═══ Source excerpt ═══

Intension/Sinn

fritz@rodin.wustl.edu (Fritz Lehmann)
Date: Fri, 11 Feb 94 03:02:19 CST
From: fritz@rodin.wustl.edu (Fritz Lehmann)
Message-id: <9402110902.AA05795@rodin.wustl.edu>
To: cg@cs.umn.edu, interlingua@ISI.EDU, phayes@cs.uiuc.edu
Subject: Intension/Sinn
Cc: wille@mathematik.th-darmstadt.de

      About KIF and Conceptual Graphs, I remarked earlier:

>>P.P.S. Must we totally neglect intension?  Sinn?  Two facts
>>are: A. There are too many different discordant notions of
>>what "intensions" are and many are hard to formalize neatly,
>>whereas everybody pretty much understands extensions as a formalism.
>>B. Notwithstanding fact A., intensions really matter more than
>>extensions.  Triangularity is the thing to know about, not the set of
>>triangles.  Same goes for Democracy, puffinhood and FAX machines.

     Pat Hayes replied:
>Well, yes, but....care is needed in discussions like this. For a
>start, it is notoriously difficult to say what intensions ARE:

     Yes, that's fact A.

>so difficult,
>in fact, that one begins to be suspicious that maybe the primal intuition is
>rather faulty.

═══ Stored data ═══

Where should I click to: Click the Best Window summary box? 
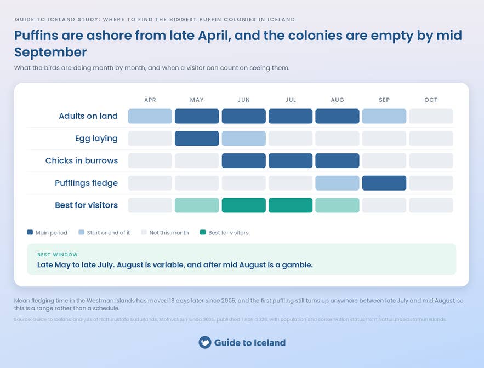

═══

Prompt:
List every distinct email address in the Intension/Sinn message above the data.

Task solution:
fritz@rodin.wustl.edu
cg@cs.umn.edu
interlingua@ISI.EDU
phayes@cs.uiuc.edu
wille@mathematik.th-darmstadt.de